■ What you are asked to do ■
All entries must be transcribed without a single difference.

■ Supplied material ■
* * * *

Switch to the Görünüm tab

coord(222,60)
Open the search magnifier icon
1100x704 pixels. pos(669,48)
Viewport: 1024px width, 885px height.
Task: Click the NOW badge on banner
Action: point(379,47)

* * * *

■ Answer to this task ■
Switch to the Görünüm tab

coord(222,60)
Open the search magnifier icon
1100x704 pixels. pos(669,48)
Viewport: 1024px width, 885px height.
Task: Click the NOW badge on banner
Action: point(379,47)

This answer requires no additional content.